In the journey from reader to writer, I see the interconnectedness of both, how words consumed and internalized are woven together into expressions and examples bursting forth to be shared. I have learned from writers before me how to scoop up fragments and phrases and mold them into visual experiences that unfold inside a reader’s mind.

To write well, you must be well read.

I am still perfecting my craft as a writer as I share blog posts like this, sparked by writing groups like #CompelledTribe who challenge me each month to keep writing, keep sharing, keep developing.
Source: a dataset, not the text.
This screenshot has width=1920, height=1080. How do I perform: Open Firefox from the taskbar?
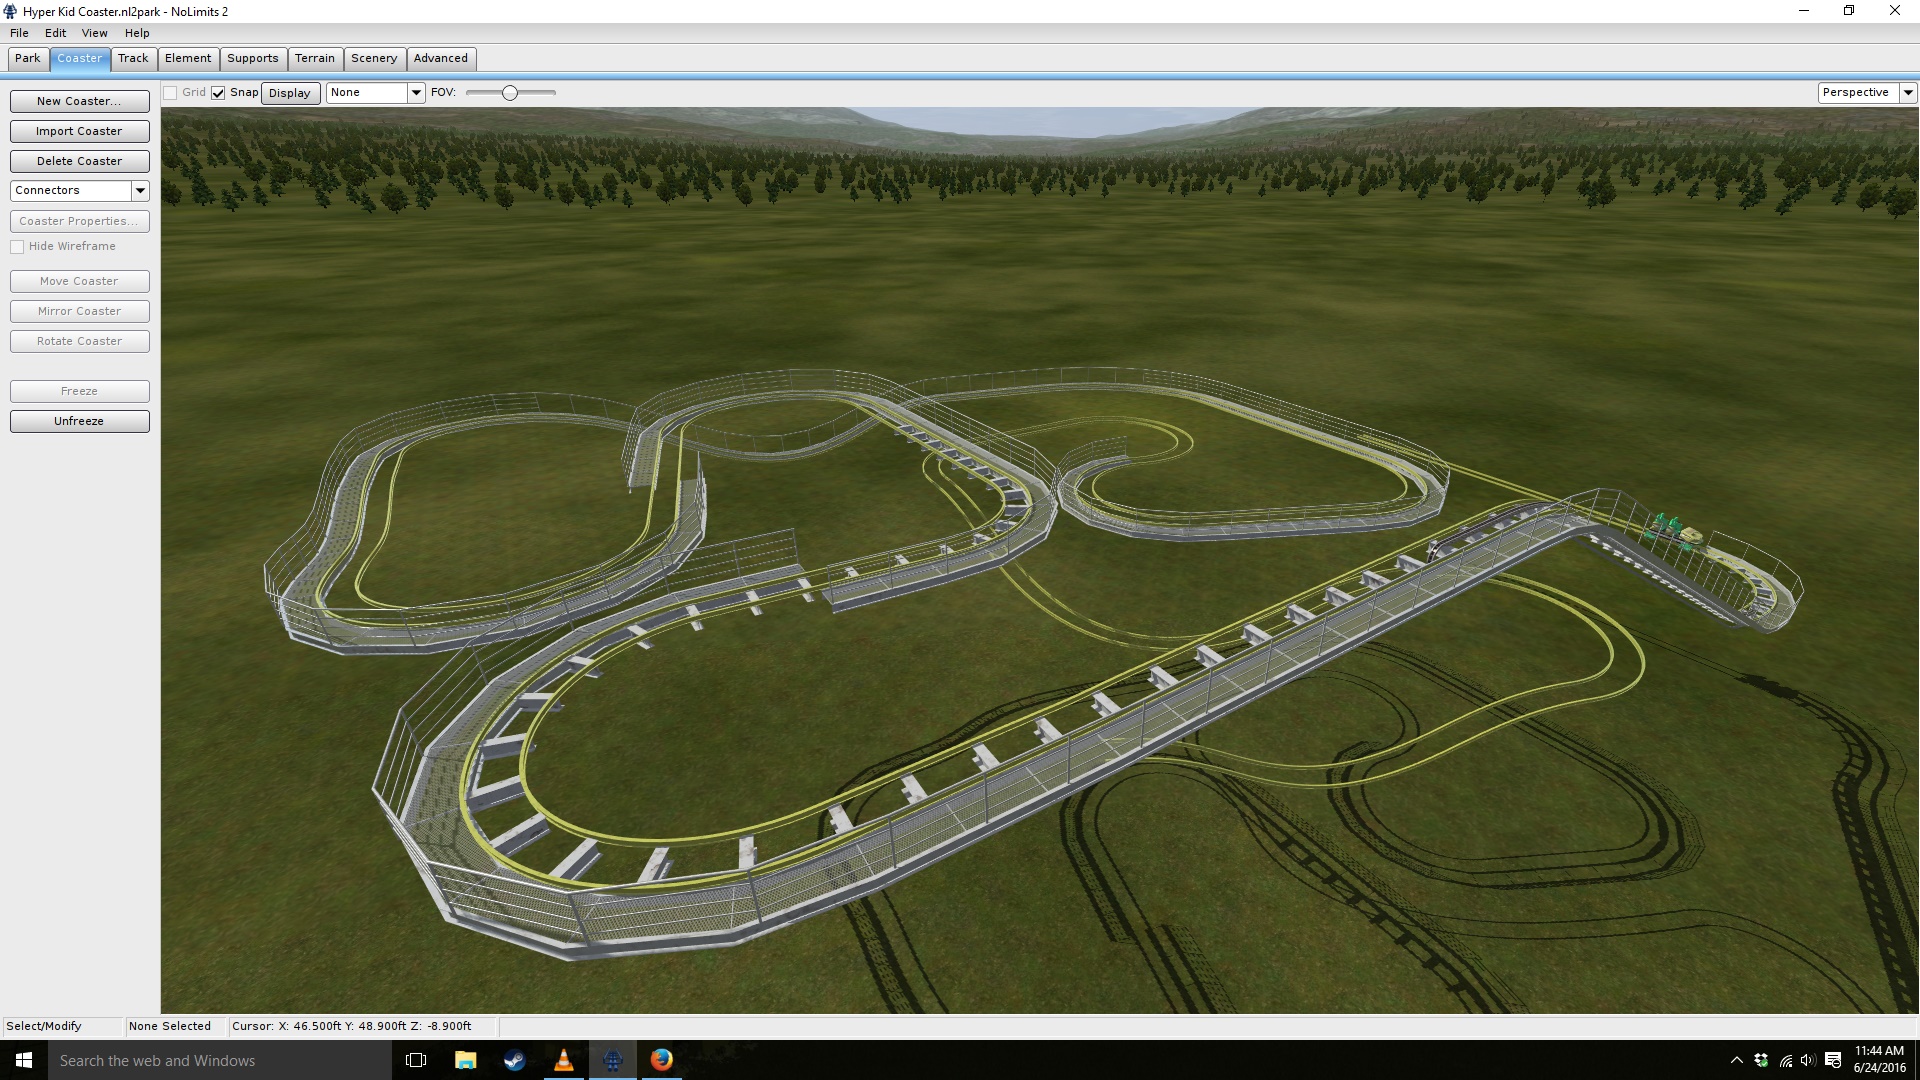[x=661, y=1060]
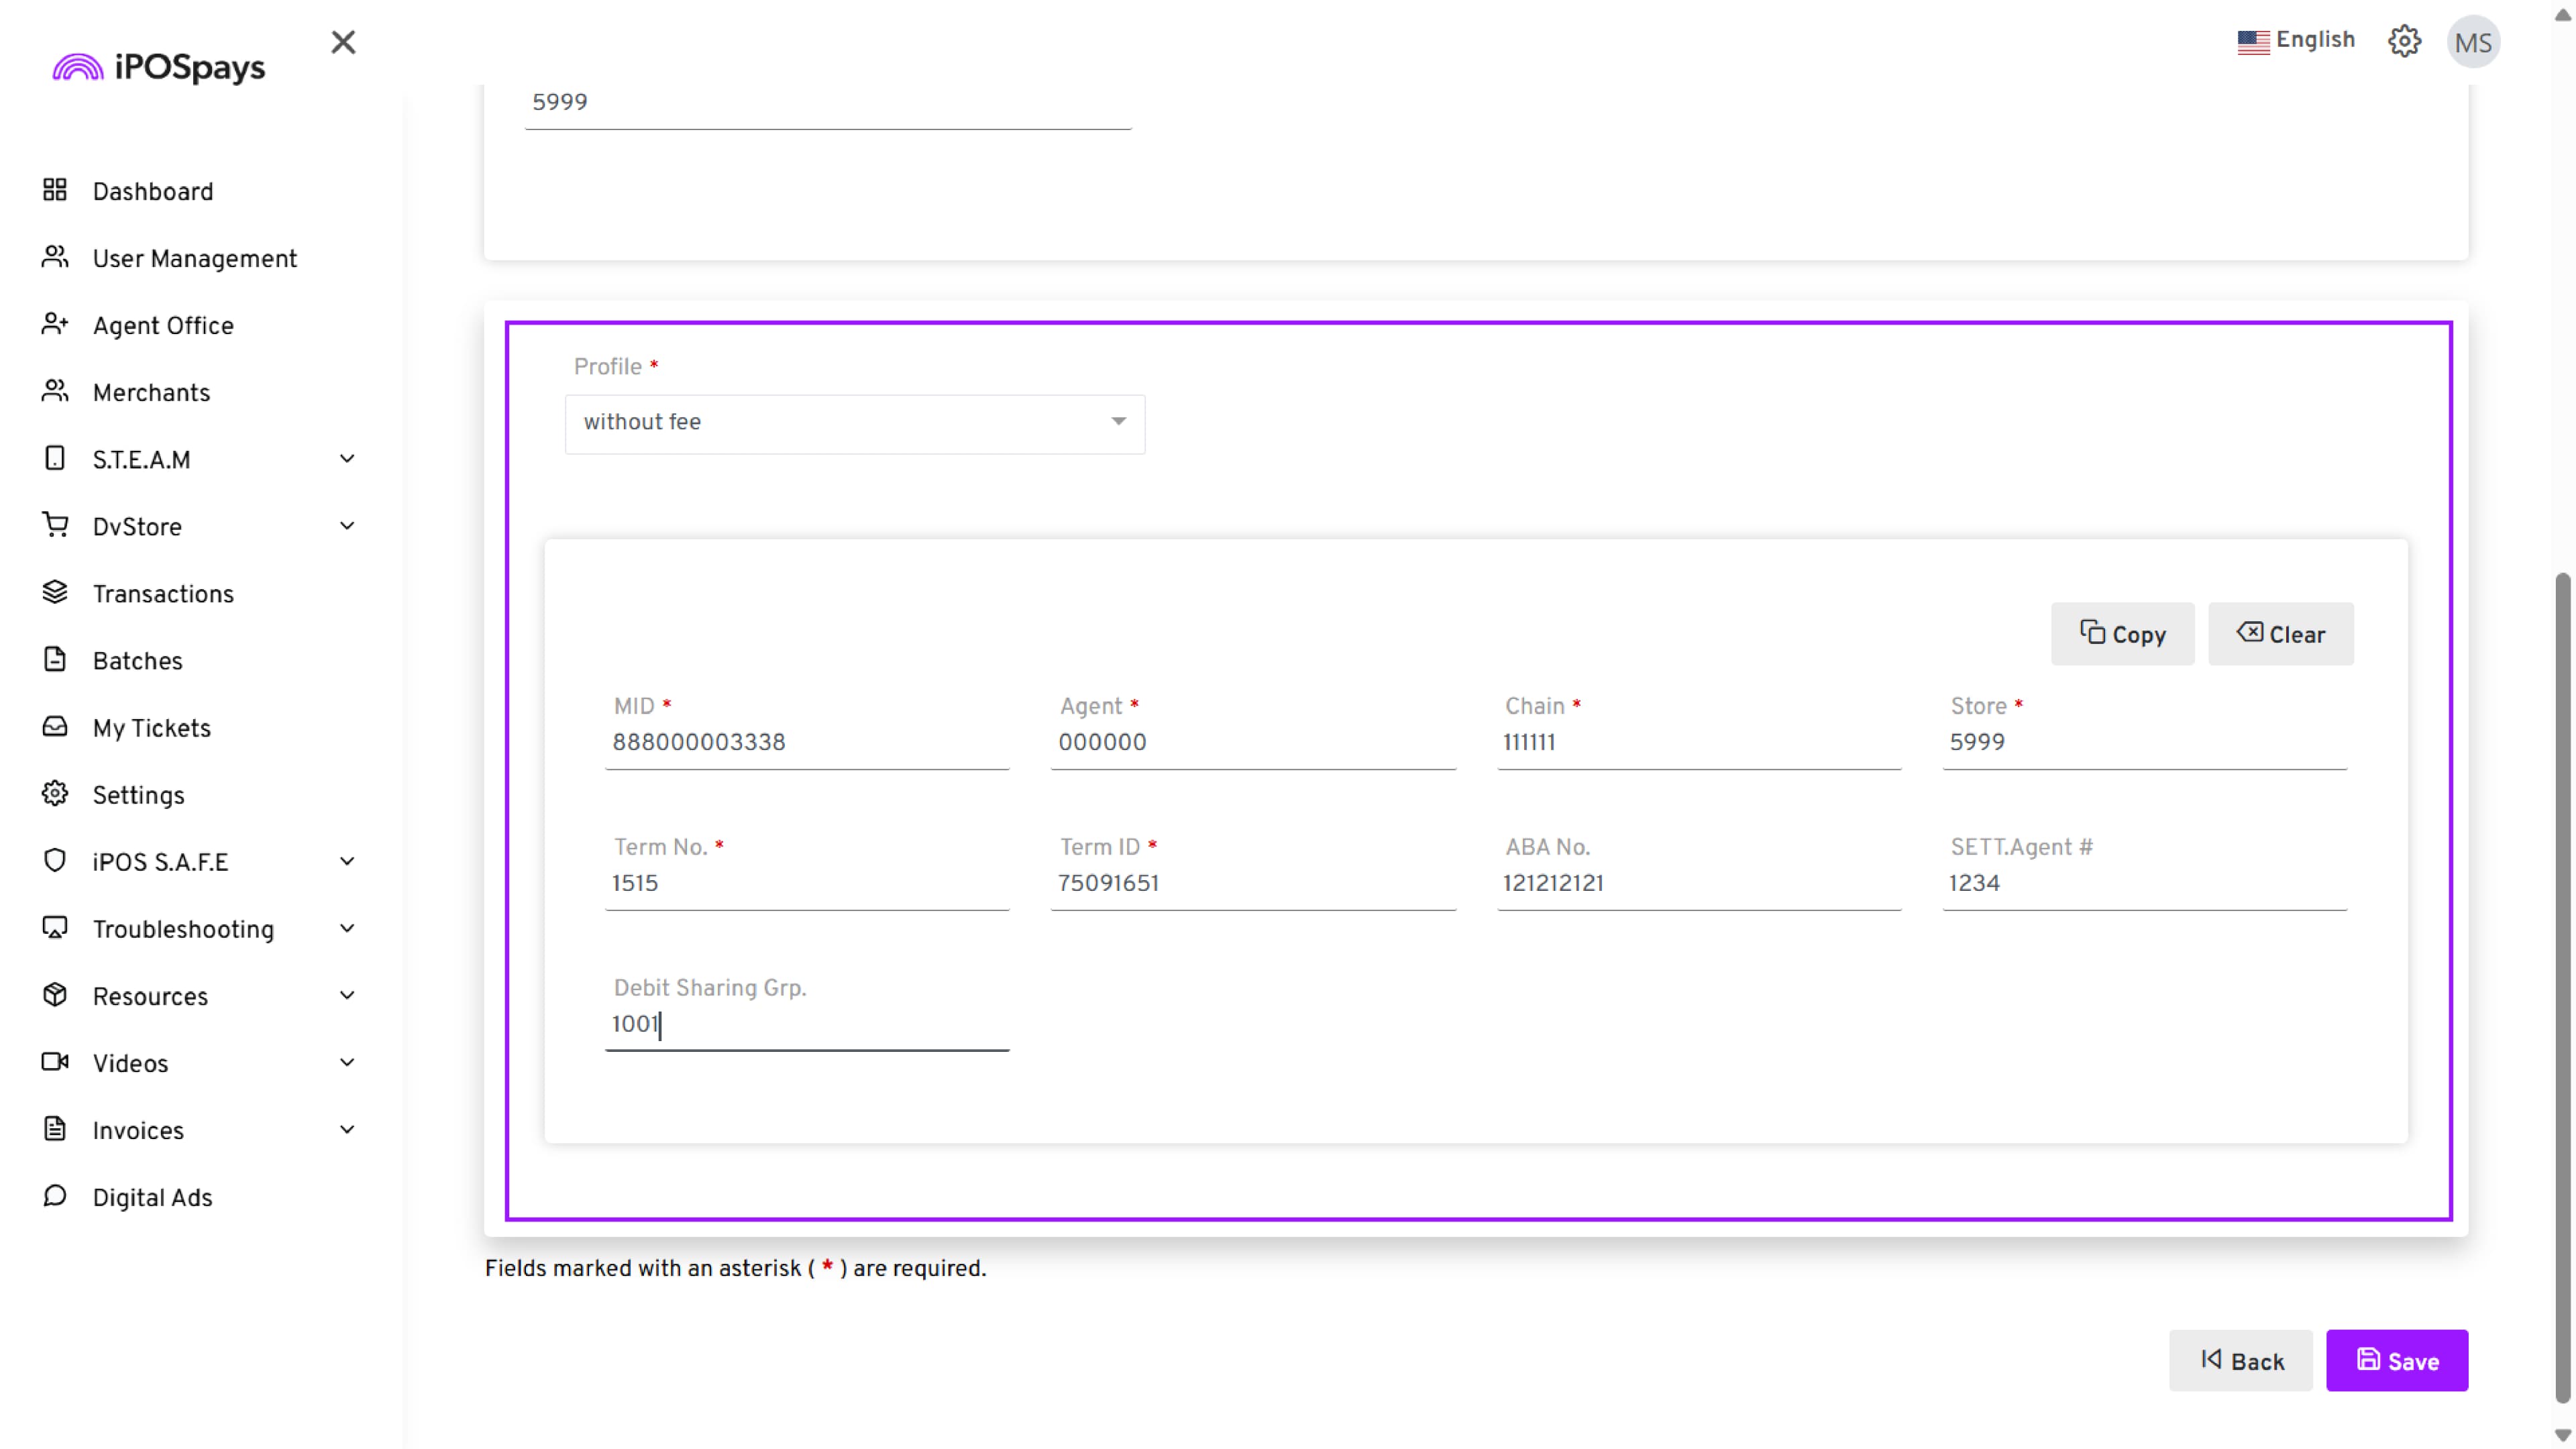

This time next year I will be an author myself with others holding my book to read. The thought is nearly incomprehensible. I am humbled to join the Dave Burgess Consulting, Inc. crew as an honorary pirate preparing for her maiden voyage. I can almost see in my mind’s eye my mom sitting on her sofa, wrapped in a blanket, reading my book A Passion for Kindness, her eyes brimming with tears of joy.

It’s a journey that will soon come full circle.

In celebration of #NationalBookMonth this October, I challenge you to share your experiences with books that have made an impact on your life. You may be surprised to discover that your words of reflection may inspire someone to add a new book to their collection! If you share a post, tag me, too – your words inspire me as well!